▶ [EXERCISE INSTRUCTIONS]
A) According to the passage on sensor mounting boards, what is not formed between the two electrodes?
B) Extend the passage on sensor mounting boards past its final sentence, continuing in the same style.

▶ [SOURCE TEXT]

Since the wiring is disposed in an area other than the sensor mounting area in such a mounting board as described above, the area of the conductive film is shrunk accordingly in the sensor mounting area. As a result, the deformation due to the thermal expansion of the conductive film is suppressed on the surface of the board main body. When the temperature changes, the relative displacement and the change in orientation between the electrodes are prevented. The temperature characteristic of the physical quantity sensor to be mounted in the sensor mounting area is preferably maintained.

(7) The wiring may be disposed on the surface of the mounting board. Even if the potentials are the same, the two electrodes are electrically separated from each other in the sensor mounting area. The conductive film is not formed between the two electrodes. As a result, the deformation due to the thermal expansion of the conductive film is suppressed between the two electrodes. When the temperature changes, the relative displacement and the change in orientation between the electrodes are prevented. The temperature characteristic of the physical quantity sensor to be mounted in the sensor mounting area is preferably maintained.

▶ [ENTRIES PROVIDED]

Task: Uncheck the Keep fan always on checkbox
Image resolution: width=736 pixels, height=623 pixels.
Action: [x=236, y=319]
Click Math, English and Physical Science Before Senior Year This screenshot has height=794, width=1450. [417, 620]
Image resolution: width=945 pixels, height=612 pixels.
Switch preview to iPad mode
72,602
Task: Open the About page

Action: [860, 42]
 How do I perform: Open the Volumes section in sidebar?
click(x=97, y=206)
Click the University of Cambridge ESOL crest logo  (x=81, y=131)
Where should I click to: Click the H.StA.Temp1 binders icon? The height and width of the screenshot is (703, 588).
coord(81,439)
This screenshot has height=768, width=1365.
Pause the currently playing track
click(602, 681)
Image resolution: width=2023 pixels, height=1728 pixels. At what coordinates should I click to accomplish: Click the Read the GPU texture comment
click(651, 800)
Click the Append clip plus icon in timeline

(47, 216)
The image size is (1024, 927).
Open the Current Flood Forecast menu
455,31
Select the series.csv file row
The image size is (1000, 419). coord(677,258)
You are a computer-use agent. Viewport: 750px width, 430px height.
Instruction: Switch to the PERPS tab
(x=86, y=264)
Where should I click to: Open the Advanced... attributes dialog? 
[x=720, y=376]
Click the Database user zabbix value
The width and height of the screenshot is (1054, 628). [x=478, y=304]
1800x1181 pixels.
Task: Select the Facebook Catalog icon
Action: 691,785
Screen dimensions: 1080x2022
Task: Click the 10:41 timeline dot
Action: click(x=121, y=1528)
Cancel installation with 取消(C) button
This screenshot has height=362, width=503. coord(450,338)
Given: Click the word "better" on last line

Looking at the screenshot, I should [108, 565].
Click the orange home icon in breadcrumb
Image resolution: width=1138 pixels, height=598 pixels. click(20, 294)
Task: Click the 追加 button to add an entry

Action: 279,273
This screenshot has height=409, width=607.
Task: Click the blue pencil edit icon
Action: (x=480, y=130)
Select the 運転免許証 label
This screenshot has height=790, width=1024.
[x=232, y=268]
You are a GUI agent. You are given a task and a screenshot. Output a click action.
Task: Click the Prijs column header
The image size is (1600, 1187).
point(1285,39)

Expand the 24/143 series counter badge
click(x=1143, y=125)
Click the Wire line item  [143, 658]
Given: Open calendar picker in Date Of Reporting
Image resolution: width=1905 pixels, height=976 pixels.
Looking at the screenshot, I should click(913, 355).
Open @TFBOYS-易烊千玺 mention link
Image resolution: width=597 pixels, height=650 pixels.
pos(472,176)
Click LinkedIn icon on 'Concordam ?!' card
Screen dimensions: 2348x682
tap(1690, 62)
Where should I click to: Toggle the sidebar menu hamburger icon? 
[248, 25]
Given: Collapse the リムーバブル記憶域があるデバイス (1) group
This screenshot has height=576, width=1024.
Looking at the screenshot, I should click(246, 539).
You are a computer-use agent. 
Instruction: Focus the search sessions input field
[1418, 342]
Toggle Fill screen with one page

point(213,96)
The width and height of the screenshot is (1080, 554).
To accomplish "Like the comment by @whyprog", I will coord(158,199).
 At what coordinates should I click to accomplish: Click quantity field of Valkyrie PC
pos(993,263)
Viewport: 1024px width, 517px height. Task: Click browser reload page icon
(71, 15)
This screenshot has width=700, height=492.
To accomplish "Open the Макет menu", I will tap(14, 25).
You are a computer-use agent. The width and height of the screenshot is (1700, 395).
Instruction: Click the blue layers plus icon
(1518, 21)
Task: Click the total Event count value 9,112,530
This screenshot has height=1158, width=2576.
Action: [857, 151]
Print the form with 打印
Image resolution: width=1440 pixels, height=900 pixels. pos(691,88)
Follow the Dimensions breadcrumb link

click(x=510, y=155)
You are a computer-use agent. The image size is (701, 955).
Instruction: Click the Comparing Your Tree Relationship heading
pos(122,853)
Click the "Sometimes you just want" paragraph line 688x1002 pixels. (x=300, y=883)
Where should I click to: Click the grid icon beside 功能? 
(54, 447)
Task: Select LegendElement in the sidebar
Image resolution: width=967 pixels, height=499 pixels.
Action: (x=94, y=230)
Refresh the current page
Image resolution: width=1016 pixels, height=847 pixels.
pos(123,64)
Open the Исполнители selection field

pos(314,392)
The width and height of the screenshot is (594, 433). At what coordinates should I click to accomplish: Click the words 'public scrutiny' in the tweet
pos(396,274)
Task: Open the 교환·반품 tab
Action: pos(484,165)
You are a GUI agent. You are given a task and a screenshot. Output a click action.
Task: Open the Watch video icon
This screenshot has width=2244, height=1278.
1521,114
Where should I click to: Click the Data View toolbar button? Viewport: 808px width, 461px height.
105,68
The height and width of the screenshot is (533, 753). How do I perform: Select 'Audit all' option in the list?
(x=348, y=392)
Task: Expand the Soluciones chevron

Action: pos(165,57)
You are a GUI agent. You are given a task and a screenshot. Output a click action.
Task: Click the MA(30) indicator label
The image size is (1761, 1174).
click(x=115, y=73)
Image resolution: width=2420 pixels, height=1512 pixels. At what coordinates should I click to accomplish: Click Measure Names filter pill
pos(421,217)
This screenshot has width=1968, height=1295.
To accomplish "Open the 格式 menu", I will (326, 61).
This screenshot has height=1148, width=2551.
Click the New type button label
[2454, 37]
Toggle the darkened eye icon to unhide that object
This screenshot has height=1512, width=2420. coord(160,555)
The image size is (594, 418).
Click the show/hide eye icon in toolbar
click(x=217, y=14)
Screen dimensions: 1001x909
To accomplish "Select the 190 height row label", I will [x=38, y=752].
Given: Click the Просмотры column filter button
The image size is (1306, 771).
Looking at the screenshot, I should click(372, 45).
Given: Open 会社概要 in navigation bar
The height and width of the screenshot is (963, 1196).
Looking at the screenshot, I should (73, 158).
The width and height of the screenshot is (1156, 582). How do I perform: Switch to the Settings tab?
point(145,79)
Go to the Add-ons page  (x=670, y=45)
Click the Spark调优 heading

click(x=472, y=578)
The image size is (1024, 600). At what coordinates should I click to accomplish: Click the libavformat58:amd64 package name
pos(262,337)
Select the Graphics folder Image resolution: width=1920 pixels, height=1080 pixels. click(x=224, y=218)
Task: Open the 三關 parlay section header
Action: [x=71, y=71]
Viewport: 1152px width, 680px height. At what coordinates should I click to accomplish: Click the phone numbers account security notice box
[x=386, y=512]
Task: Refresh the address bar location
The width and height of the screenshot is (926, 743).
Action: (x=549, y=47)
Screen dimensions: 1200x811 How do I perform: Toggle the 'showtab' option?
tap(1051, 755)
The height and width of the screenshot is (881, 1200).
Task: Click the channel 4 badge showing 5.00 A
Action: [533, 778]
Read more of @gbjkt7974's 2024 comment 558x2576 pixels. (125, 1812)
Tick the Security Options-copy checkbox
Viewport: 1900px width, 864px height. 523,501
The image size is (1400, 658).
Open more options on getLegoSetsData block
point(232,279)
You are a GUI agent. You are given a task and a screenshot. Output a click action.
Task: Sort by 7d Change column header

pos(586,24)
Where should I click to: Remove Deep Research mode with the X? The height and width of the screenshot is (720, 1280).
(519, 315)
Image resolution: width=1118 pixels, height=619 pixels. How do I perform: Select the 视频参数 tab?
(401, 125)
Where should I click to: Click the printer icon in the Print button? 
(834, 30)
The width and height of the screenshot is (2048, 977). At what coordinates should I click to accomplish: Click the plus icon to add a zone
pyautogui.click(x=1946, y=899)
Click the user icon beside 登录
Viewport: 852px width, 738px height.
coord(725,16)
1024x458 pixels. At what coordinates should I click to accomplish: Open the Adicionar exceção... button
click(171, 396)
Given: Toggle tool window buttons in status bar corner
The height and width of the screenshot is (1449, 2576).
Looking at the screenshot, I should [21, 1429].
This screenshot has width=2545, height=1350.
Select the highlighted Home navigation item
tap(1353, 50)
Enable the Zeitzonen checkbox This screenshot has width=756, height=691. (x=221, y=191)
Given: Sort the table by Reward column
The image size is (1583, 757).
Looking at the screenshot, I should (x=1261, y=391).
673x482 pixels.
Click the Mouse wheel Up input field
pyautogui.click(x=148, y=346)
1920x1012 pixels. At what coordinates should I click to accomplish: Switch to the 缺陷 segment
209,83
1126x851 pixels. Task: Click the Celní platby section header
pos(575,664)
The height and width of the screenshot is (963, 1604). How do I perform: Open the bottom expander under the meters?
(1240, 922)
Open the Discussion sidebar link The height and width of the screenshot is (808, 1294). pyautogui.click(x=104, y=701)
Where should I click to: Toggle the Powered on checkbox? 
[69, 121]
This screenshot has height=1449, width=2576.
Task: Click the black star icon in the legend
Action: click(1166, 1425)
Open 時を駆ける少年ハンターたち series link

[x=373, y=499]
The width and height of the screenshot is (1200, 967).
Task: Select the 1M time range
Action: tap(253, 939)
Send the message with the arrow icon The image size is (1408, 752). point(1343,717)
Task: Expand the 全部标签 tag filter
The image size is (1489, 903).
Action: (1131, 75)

▶ [ANSWERS TO THE PROBLEMS]
A) The conductive film.

B)
(8) The wiring may include a conductive via hole disposed along the thickness direction of the board main body, and the electrodes may be connected to each other inside the board main body via the conductive via hole. Since the conductive via hole is formed inside the board main body instead of the surface of the board main body, the relative displacement and the change in orientation between the electrodes are prevented on the surface of the board main body when the temperature changes.

(9) At least one of the conductive via holes may be disposed outside the sensor mounting area in the planar view. Since the conductive via hole is kept away from the sensor mounting area in such a manner as described above, the deformation due to the thermal expansion of the conductive body is more surely suppressed in the sensor mounting area.

(10) A shield electrode may be disposed outside the sensor mounting area and the wiring on the surface of the mounting board. Since the shield electrode is formed outside the sensor mounting area, the relative displacement and the change in orientation between the electrodes are prevented in the sensor mounting area when the temperature changes.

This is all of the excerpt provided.